(Beginning of Materials provided)
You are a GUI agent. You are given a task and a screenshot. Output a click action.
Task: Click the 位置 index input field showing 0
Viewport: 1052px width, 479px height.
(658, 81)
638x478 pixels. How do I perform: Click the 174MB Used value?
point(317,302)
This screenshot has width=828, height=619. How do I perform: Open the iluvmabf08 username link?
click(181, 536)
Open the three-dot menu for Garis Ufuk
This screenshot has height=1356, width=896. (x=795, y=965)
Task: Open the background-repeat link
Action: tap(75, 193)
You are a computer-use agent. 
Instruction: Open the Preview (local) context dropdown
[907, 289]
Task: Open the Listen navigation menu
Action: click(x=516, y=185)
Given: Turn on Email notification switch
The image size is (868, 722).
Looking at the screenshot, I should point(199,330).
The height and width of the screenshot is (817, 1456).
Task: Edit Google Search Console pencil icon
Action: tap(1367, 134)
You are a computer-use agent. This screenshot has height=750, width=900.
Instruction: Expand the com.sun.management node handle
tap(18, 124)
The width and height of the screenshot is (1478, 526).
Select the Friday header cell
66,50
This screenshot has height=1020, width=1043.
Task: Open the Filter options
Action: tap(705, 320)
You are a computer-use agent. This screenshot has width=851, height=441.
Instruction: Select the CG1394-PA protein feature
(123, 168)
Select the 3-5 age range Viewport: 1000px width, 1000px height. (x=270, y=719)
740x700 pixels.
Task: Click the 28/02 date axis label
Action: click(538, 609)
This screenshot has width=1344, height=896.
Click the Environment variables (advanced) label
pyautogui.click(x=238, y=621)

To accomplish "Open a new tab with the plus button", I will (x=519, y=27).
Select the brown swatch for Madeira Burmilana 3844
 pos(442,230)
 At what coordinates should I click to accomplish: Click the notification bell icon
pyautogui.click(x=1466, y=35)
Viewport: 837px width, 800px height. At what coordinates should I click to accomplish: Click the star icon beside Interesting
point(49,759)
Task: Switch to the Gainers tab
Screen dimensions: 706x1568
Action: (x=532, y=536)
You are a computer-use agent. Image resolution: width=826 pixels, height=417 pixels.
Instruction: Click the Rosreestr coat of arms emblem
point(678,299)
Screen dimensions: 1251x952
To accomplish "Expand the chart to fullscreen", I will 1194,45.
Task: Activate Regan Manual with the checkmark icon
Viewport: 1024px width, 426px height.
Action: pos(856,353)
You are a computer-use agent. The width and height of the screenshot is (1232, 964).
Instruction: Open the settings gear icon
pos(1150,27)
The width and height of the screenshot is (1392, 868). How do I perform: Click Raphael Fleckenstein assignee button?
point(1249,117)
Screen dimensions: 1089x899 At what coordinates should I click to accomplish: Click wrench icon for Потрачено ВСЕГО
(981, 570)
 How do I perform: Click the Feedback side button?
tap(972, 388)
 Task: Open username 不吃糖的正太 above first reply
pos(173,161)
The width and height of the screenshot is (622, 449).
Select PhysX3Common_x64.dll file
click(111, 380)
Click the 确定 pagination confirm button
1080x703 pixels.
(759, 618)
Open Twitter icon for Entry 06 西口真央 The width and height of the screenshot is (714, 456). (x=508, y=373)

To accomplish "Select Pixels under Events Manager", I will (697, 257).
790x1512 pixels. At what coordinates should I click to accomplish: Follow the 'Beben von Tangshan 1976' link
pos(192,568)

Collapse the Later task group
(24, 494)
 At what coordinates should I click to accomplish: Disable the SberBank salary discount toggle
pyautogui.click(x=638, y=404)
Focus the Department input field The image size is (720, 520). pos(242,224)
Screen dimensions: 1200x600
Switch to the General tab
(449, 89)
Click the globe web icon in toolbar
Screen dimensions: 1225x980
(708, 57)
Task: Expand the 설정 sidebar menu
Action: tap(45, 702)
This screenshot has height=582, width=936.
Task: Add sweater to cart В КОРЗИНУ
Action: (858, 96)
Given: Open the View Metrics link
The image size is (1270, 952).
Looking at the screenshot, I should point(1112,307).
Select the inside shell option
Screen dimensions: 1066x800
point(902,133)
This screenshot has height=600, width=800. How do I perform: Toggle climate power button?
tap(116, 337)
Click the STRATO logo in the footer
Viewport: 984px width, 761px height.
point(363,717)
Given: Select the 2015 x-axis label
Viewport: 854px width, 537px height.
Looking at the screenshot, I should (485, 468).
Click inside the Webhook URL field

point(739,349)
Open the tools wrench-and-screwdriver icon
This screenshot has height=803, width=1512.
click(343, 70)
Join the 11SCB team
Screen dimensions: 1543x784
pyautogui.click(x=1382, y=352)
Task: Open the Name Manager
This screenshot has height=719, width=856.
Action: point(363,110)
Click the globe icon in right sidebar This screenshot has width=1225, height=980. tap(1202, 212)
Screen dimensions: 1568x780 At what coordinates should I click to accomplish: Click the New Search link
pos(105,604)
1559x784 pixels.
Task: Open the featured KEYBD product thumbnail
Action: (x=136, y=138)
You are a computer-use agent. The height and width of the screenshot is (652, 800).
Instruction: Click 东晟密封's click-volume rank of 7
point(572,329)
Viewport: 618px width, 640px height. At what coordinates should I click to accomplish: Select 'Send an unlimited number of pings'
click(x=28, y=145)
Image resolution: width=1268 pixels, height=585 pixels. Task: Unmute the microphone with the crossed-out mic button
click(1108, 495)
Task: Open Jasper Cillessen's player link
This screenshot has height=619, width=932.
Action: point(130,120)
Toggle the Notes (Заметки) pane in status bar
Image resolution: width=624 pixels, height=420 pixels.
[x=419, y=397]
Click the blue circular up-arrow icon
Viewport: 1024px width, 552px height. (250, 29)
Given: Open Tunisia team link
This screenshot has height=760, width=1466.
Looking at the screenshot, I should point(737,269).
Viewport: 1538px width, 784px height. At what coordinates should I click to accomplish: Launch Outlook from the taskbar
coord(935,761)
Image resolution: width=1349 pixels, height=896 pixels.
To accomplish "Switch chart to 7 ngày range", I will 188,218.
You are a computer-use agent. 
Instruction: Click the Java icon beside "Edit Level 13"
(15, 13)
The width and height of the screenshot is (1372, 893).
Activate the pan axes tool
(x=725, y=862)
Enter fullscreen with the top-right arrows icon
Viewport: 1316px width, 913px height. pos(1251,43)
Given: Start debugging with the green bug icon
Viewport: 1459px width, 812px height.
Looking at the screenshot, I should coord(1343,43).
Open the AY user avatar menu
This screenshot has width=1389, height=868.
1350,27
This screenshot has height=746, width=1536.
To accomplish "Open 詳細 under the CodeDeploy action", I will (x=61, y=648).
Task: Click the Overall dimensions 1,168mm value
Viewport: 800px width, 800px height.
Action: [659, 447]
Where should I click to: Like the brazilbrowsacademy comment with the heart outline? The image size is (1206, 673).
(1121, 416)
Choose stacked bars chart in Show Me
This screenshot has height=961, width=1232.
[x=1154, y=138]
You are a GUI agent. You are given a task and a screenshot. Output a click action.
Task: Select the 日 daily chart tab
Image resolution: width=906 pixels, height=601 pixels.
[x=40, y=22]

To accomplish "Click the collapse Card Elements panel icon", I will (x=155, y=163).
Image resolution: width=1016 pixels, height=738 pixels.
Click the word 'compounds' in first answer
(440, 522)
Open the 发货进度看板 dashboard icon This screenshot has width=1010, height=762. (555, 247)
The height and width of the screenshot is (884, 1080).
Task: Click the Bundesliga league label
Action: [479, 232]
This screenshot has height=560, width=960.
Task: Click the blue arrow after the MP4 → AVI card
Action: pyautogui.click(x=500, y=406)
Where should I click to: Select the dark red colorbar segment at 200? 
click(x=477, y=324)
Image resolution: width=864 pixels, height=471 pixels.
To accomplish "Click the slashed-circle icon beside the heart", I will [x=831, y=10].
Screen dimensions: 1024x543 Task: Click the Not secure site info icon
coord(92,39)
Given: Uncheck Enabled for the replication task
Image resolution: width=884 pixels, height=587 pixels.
(End of Materials provided)
| Your assignment |
What the answer needs is every line from the data above with "computer" in it.

| Response to the task |
You are a computer-use agent. 
You are a computer-use agent. This screenshot has height=750, width=900.
You are a computer-use agent. This screenshot has width=851, height=441.
You are a computer-use agent. Image resolution: width=826 pixels, height=417 pixels.
You are a computer-use agent. The width and height of the screenshot is (1232, 964).
You are a computer-use agent. The height and width of the screenshot is (652, 800).
You are a computer-use agent. 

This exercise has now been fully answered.